Candidatus Ornithobacterium hominis

Scientific classification (Candidatus)
- Domain: Bacteria
- Phylum: Bacteroidota
- Class: Flavobacteriia
- Order: Flavobacteriales
- Family: Weeksellaceae
- Genus: Ornithobacterium
- Species: Ca. Ornithobacterium hominis
- Binomial name: Candidatus Ornithobacterium hominis Salter et al.

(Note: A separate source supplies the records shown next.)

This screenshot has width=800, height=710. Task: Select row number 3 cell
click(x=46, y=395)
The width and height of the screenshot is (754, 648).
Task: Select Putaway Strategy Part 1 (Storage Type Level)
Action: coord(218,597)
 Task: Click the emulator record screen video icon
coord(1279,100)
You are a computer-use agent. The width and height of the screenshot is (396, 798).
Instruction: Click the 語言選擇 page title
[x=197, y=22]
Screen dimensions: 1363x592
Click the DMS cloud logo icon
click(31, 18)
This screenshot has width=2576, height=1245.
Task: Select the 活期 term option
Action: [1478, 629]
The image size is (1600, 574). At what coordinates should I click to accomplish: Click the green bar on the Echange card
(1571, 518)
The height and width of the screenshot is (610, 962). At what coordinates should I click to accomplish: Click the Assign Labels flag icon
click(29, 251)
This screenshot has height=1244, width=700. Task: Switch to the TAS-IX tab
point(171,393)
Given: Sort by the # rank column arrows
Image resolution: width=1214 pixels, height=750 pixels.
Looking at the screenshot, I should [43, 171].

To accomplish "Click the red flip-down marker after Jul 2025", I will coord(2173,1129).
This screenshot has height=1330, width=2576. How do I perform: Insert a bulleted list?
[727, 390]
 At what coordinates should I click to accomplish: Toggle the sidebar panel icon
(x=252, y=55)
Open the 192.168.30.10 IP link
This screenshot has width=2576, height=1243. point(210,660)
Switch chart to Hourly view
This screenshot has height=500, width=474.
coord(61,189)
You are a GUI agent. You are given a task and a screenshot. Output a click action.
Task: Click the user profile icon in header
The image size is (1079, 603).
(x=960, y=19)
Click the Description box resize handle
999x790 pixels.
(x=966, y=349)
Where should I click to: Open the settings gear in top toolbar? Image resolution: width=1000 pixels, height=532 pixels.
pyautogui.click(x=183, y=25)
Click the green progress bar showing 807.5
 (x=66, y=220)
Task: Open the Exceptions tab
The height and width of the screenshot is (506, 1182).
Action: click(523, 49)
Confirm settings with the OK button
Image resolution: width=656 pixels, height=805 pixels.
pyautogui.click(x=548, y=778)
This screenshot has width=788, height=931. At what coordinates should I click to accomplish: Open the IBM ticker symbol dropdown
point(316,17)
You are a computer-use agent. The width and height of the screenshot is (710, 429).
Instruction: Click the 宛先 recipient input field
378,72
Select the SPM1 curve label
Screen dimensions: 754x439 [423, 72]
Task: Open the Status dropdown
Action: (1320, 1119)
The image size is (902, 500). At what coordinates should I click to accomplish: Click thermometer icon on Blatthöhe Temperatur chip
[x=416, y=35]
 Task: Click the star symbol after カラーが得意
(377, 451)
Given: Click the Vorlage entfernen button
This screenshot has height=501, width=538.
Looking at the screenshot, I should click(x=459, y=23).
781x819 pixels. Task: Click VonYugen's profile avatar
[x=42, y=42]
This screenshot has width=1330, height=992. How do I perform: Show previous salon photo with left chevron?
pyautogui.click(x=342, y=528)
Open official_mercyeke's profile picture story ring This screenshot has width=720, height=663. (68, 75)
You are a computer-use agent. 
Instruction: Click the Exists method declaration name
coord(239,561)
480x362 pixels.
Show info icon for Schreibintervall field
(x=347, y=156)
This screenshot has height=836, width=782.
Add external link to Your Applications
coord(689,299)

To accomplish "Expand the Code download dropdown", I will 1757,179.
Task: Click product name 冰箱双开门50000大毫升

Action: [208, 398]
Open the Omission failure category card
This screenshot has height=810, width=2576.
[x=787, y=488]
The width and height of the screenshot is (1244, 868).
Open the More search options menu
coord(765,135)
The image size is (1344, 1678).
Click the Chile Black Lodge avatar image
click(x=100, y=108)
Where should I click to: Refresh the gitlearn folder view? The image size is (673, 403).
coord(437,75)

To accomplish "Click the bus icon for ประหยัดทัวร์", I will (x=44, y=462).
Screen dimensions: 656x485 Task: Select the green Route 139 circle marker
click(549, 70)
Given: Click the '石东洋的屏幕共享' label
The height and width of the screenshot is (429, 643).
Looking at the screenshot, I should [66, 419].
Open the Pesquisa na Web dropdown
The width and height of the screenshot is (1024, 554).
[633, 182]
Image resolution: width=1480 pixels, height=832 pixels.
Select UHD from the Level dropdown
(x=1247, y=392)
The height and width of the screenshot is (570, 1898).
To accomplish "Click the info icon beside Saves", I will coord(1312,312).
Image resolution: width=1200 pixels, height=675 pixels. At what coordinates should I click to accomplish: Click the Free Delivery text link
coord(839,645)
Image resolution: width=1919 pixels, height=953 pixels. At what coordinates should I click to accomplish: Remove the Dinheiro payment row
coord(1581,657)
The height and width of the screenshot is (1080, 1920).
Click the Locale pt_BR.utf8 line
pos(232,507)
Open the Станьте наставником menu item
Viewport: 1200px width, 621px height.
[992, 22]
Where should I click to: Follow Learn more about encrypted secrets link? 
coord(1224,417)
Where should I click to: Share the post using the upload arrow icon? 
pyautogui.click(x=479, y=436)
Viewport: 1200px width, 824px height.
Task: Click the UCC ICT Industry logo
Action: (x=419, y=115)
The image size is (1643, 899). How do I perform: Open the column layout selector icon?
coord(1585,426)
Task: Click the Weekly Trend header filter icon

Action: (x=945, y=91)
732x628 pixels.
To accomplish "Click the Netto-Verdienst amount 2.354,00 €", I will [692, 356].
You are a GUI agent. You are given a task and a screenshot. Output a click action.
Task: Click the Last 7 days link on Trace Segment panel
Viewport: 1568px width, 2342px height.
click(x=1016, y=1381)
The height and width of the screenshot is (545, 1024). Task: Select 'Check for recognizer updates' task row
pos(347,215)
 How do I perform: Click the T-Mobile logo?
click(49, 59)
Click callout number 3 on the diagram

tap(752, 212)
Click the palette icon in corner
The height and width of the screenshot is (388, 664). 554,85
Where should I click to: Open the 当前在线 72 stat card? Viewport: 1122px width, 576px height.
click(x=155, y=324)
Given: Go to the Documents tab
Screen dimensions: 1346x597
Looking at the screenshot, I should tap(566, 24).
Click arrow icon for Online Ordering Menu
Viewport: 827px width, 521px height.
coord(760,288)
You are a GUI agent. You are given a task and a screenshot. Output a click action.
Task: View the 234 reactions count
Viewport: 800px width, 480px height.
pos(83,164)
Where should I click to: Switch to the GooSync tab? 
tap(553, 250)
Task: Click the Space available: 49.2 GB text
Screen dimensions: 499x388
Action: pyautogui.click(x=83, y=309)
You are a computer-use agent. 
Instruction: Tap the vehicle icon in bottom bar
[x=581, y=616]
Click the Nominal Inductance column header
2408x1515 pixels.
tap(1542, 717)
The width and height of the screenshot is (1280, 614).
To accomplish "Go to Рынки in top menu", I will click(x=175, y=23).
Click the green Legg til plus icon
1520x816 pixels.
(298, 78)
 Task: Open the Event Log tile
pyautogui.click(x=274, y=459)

= Ornithobacterium hominis =

Species of bacterium

Candidatus Ornithobacterium hominis is a gram-negative bacterial species that colonises the human respiratory tract. Despite being related to the bird pathogen O. rhinotracheale, it is not a zoonosis. It has been detected in microbiome data from people around the world, including The Gambia, Madagascar and Central African Republic, Kenya, Mae La refugee camp in Thailand, rural Venezuela, Australia, and Fiji.

==Detection==

Ca. O. hominis can be identified from its unique 16S rRNA sequence. Alternatively a clinical sample can be tested using a PCR assay targeting either the 16S rRNA gene or the conserved deamidating toxin gene ToxA.

==Culture growth==

Ca. O. hominis may be cultured from clinical specimens such as nasopharyngeal swabs on solid media including blood agar, chocolate agar, or tryptic soy agar. It requires microaerobic conditions and high humidity. Colonies grow slowly in a mixed bacterial sample and may require up to 5 days incubation at 35–37°C. Colonies are pleomorphic, glistening, grey and concave. They range in size from 1 to 3 mm after 48–120 hours incubation.